No relevant resource is found in the selected language.

This site uses cookies. By continuing to browse the site you are agreeing to our use of cookies. Read our privacy policy>Search


To have a better experience, please upgrade your IE browser.


The solution that USG5300 fail to actively establish IPSEC tunnel

Publication Date:  2012-11-07 Views:  89 Downloads:  0

Issue Description

USG5300 and USG3000 configure IPSEC VPN, use the IKE to realize IPSEC to encrypt transmission message.
Can actively launch IPSEC tunnel from USG3000, and PING pass
But can't active establish IPSEC tunnel from USG5300, and cannot PING pass

Alarm Information


Handling Process

1, in the system view input the command Ike peer peer_name, enter Ike peer view, peer_name is the peer name referred by policy.
2, in Ike peer view, input command undo version 2.

Root Cause

1, the policy from one side cannot active launch is template way.
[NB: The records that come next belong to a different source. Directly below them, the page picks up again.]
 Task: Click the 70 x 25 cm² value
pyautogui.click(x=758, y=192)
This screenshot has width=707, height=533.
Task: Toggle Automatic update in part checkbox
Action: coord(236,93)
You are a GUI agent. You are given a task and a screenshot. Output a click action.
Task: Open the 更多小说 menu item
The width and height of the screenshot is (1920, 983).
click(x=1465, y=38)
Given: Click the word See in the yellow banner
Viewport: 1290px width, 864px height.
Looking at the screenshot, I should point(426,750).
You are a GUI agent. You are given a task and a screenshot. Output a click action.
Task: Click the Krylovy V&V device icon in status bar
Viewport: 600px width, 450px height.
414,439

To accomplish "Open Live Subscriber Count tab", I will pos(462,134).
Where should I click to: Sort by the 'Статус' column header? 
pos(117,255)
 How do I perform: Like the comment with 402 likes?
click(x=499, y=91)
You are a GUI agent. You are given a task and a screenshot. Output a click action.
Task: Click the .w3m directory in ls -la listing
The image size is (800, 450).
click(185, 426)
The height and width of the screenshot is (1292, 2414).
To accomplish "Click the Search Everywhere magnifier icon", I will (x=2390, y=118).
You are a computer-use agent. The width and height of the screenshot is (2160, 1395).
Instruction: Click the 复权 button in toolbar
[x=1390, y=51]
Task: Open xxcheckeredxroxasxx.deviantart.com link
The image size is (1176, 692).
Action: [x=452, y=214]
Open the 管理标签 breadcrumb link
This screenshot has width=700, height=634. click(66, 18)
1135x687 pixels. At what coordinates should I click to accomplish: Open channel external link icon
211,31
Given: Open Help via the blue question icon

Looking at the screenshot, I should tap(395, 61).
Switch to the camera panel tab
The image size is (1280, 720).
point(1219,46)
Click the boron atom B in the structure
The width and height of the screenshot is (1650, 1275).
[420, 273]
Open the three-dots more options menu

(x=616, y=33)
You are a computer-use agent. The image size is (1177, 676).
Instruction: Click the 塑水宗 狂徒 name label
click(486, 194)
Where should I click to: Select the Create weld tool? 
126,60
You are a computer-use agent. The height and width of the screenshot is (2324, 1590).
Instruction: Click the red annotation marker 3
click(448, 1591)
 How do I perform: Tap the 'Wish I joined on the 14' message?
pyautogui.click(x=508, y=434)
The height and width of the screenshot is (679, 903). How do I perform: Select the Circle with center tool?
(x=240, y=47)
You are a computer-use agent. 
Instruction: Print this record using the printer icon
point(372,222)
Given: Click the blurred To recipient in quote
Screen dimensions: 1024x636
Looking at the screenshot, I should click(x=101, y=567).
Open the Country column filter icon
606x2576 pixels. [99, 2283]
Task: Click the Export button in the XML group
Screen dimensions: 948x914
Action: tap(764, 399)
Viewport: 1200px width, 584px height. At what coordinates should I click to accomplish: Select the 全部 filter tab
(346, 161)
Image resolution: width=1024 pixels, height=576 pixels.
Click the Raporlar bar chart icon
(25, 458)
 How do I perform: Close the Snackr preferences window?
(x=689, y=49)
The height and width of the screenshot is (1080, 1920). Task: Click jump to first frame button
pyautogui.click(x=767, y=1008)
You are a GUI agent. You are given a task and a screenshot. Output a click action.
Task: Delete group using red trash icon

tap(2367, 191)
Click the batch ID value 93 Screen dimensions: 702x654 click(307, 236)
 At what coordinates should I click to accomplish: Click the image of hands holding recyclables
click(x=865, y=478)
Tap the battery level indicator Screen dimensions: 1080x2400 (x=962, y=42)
For this kind of situation, belongs to the normal phenomenon, do not need process.
2, one end support IKEv1 by default, and the other end support IKEv2 by default.
Supporting IKEv2 Eudemon1000E is an important characteristic, and improve the performance of the equipment. USG5300 can auto-negotiate to support IKEv1 and IKEv2, use IKEv2 by default; And USG3000 equipment only support IKEv1.
If USG3000 launch IKE negotiation first, using IKEv1, because USG5300 can auto-negotiate to response IKEv1 and IKEv2 negotiation, so can set up negotiation; And when USG5300 equipment actively launch negotiation, use IKEv2 by default, so start IKEv2 negotiation. The peer end USG3000 can't response IKEv2 negotiation, so cannot establish tunnel.


When use USG5300 and other equipment to make IKE negotiation, need pay attention to the IKE version problem. If the peer end does not support IKEv2, USG5300 equipment active negotiation maybe fail, need to modify IKEv1configuration.